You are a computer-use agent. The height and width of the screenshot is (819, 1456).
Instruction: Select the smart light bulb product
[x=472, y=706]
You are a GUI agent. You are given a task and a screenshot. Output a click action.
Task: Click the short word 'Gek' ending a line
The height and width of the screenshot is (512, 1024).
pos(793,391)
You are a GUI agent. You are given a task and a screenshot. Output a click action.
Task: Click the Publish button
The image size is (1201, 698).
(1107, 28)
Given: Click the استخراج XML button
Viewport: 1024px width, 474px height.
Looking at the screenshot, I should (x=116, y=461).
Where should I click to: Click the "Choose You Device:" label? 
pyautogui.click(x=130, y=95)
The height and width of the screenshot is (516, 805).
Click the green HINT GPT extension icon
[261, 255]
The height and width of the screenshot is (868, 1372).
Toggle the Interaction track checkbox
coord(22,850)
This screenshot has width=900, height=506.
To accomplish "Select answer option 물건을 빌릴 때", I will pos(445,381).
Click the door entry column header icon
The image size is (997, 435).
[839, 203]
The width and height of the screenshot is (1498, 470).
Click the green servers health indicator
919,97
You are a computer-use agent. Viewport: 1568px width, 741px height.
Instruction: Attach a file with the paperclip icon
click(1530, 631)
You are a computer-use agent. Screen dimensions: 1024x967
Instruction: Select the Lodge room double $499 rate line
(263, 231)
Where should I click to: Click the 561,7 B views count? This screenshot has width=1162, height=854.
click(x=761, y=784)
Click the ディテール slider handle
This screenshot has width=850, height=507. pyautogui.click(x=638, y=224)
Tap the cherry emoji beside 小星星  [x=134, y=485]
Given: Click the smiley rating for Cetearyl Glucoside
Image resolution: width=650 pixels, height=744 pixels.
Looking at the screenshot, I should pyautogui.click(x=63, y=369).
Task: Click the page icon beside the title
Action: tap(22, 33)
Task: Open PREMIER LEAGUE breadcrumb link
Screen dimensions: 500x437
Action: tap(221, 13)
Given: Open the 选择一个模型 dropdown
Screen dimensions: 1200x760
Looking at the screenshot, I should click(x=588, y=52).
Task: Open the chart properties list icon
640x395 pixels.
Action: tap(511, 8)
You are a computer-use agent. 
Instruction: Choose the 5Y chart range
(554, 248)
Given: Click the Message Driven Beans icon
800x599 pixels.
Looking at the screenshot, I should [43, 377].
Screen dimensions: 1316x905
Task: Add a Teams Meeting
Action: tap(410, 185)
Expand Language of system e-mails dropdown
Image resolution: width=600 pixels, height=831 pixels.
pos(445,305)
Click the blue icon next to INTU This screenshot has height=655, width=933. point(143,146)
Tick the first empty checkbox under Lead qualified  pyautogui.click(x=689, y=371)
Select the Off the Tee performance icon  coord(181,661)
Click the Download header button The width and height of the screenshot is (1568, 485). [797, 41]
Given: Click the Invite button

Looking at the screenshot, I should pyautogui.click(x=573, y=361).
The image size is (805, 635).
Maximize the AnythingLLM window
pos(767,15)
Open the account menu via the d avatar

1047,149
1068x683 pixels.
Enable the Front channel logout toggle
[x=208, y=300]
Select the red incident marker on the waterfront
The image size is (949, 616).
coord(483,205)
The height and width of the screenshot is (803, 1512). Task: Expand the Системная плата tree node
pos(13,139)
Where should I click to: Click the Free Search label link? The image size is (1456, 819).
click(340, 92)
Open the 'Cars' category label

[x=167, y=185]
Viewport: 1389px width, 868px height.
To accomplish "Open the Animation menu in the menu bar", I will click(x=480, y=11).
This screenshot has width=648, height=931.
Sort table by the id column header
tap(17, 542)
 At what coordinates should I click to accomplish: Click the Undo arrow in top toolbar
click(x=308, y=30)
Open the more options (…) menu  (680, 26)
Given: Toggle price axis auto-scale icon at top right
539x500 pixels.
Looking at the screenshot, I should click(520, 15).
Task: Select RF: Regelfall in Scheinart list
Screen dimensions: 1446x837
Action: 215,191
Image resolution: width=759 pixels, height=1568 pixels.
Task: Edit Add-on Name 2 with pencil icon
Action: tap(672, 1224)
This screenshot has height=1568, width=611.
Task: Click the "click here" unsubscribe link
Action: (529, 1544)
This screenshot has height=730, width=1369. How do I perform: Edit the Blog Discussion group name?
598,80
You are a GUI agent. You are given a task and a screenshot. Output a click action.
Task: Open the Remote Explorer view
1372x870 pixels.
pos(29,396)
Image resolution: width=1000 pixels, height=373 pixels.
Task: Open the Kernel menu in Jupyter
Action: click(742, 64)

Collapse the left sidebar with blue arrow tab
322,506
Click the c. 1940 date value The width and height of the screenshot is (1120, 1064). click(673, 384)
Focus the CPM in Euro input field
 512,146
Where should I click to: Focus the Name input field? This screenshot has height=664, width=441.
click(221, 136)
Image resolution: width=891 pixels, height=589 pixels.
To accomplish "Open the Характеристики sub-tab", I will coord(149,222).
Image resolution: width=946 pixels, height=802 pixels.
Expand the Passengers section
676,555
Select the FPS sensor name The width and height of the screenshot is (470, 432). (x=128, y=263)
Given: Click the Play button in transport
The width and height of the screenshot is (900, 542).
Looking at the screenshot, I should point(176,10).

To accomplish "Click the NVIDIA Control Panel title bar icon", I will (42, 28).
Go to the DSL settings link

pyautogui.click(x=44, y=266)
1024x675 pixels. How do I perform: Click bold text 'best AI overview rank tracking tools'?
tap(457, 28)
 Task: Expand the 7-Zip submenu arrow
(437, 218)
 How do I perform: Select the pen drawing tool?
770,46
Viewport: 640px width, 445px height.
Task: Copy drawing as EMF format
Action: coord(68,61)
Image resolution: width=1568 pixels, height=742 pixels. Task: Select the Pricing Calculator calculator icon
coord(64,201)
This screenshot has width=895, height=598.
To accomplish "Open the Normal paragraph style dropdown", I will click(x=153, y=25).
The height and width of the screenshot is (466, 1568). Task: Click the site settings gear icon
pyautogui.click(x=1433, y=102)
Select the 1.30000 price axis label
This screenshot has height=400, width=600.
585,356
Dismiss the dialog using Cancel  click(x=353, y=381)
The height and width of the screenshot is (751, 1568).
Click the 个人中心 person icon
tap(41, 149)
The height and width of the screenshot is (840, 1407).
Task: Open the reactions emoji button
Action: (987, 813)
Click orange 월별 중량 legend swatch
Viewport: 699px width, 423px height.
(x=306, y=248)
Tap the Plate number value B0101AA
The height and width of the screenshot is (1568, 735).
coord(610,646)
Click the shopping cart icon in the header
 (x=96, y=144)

ASSIGNMENT
Retype all the material exactly as shown.

EXERCISE RESPONSE
You are a computer-use agent. The height and width of the screenshot is (819, 1456).
Instruction: Select the smart light bulb product
[x=472, y=706]
You are a GUI agent. You are given a task and a screenshot. Output a click action.
Task: Click the short word 'Gek' ending a line
The height and width of the screenshot is (512, 1024).
pos(793,391)
You are a GUI agent. You are given a task and a screenshot. Output a click action.
Task: Click the Publish button
The image size is (1201, 698).
(1107, 28)
Given: Click the استخراج XML button
Viewport: 1024px width, 474px height.
Looking at the screenshot, I should (x=116, y=461).
Where should I click to: Click the "Choose You Device:" label? 
pyautogui.click(x=130, y=95)
The height and width of the screenshot is (516, 805).
Click the green HINT GPT extension icon
[261, 255]
The height and width of the screenshot is (868, 1372).
Toggle the Interaction track checkbox
coord(22,850)
This screenshot has width=900, height=506.
To accomplish "Select answer option 물건을 빌릴 때", I will pos(445,381).
Click the door entry column header icon
The image size is (997, 435).
[839, 203]
The width and height of the screenshot is (1498, 470).
Click the green servers health indicator
919,97
You are a computer-use agent. Viewport: 1568px width, 741px height.
Instruction: Attach a file with the paperclip icon
click(1530, 631)
You are a computer-use agent. Screen dimensions: 1024x967
Instruction: Select the Lodge room double $499 rate line
(263, 231)
Where should I click to: Click the 561,7 B views count? This screenshot has width=1162, height=854.
click(x=761, y=784)
Click the ディテール slider handle
This screenshot has width=850, height=507. pyautogui.click(x=638, y=224)
Tap the cherry emoji beside 小星星  [x=134, y=485]
Given: Click the smiley rating for Cetearyl Glucoside
Image resolution: width=650 pixels, height=744 pixels.
Looking at the screenshot, I should pyautogui.click(x=63, y=369).
Task: Click the page icon beside the title
Action: tap(22, 33)
Task: Open PREMIER LEAGUE breadcrumb link
Screen dimensions: 500x437
Action: tap(221, 13)
Given: Open the 选择一个模型 dropdown
Screen dimensions: 1200x760
Looking at the screenshot, I should click(x=588, y=52).
Task: Open the chart properties list icon
640x395 pixels.
Action: tap(511, 8)
You are a computer-use agent. 
Instruction: Choose the 5Y chart range
(554, 248)
Given: Click the Message Driven Beans icon
800x599 pixels.
Looking at the screenshot, I should [43, 377].
Screen dimensions: 1316x905
Task: Add a Teams Meeting
Action: tap(410, 185)
Expand Language of system e-mails dropdown
Image resolution: width=600 pixels, height=831 pixels.
pos(445,305)
Click the blue icon next to INTU This screenshot has height=655, width=933. point(143,146)
Tick the first empty checkbox under Lead qualified  pyautogui.click(x=689, y=371)
Select the Off the Tee performance icon  coord(181,661)
Click the Download header button The width and height of the screenshot is (1568, 485). [797, 41]
Given: Click the Invite button

Looking at the screenshot, I should pyautogui.click(x=573, y=361).
The image size is (805, 635).
Maximize the AnythingLLM window
pos(767,15)
Open the account menu via the d avatar

1047,149
1068x683 pixels.
Enable the Front channel logout toggle
[x=208, y=300]
Select the red incident marker on the waterfront
The image size is (949, 616).
coord(483,205)
The height and width of the screenshot is (803, 1512). Task: Expand the Системная плата tree node
pos(13,139)
Where should I click to: Click the Free Search label link? The image size is (1456, 819).
click(340, 92)
Open the 'Cars' category label

[x=167, y=185]
Viewport: 1389px width, 868px height.
To accomplish "Open the Animation menu in the menu bar", I will click(x=480, y=11).
This screenshot has width=648, height=931.
Sort table by the id column header
tap(17, 542)
 At what coordinates should I click to accomplish: Click the Undo arrow in top toolbar
click(x=308, y=30)
Open the more options (…) menu  (680, 26)
Given: Toggle price axis auto-scale icon at top right
539x500 pixels.
Looking at the screenshot, I should click(520, 15).
Task: Select RF: Regelfall in Scheinart list
Screen dimensions: 1446x837
Action: 215,191
Image resolution: width=759 pixels, height=1568 pixels.
Task: Edit Add-on Name 2 with pencil icon
Action: tap(672, 1224)
This screenshot has height=1568, width=611.
Task: Click the "click here" unsubscribe link
Action: (529, 1544)
This screenshot has height=730, width=1369. How do I perform: Edit the Blog Discussion group name?
598,80
You are a GUI agent. You are given a task and a screenshot. Output a click action.
Task: Open the Remote Explorer view
1372x870 pixels.
pos(29,396)
Image resolution: width=1000 pixels, height=373 pixels.
Task: Open the Kernel menu in Jupyter
Action: click(742, 64)

Collapse the left sidebar with blue arrow tab
322,506
Click the c. 1940 date value The width and height of the screenshot is (1120, 1064). click(673, 384)
Focus the CPM in Euro input field
 512,146
Where should I click to: Focus the Name input field? This screenshot has height=664, width=441.
click(221, 136)
Image resolution: width=891 pixels, height=589 pixels.
To accomplish "Open the Характеристики sub-tab", I will coord(149,222).
Image resolution: width=946 pixels, height=802 pixels.
Expand the Passengers section
676,555
Select the FPS sensor name The width and height of the screenshot is (470, 432). (x=128, y=263)
Given: Click the Play button in transport
The width and height of the screenshot is (900, 542).
Looking at the screenshot, I should point(176,10).

To accomplish "Click the NVIDIA Control Panel title bar icon", I will (42, 28).
Go to the DSL settings link

pyautogui.click(x=44, y=266)
1024x675 pixels. How do I perform: Click bold text 'best AI overview rank tracking tools'?
tap(457, 28)
 Task: Expand the 7-Zip submenu arrow
(437, 218)
 How do I perform: Select the pen drawing tool?
770,46
Viewport: 640px width, 445px height.
Task: Copy drawing as EMF format
Action: coord(68,61)
Image resolution: width=1568 pixels, height=742 pixels. Task: Select the Pricing Calculator calculator icon
coord(64,201)
This screenshot has width=895, height=598.
To accomplish "Open the Normal paragraph style dropdown", I will click(x=153, y=25).
The height and width of the screenshot is (466, 1568). Task: Click the site settings gear icon
pyautogui.click(x=1433, y=102)
Select the 1.30000 price axis label
This screenshot has height=400, width=600.
585,356
Dismiss the dialog using Cancel  click(x=353, y=381)
The height and width of the screenshot is (751, 1568).
Click the 个人中心 person icon
tap(41, 149)
The height and width of the screenshot is (840, 1407).
Task: Open the reactions emoji button
Action: (987, 813)
Click orange 월별 중량 legend swatch
Viewport: 699px width, 423px height.
(x=306, y=248)
Tap the Plate number value B0101AA
The height and width of the screenshot is (1568, 735).
coord(610,646)
Click the shopping cart icon in the header
 (x=96, y=144)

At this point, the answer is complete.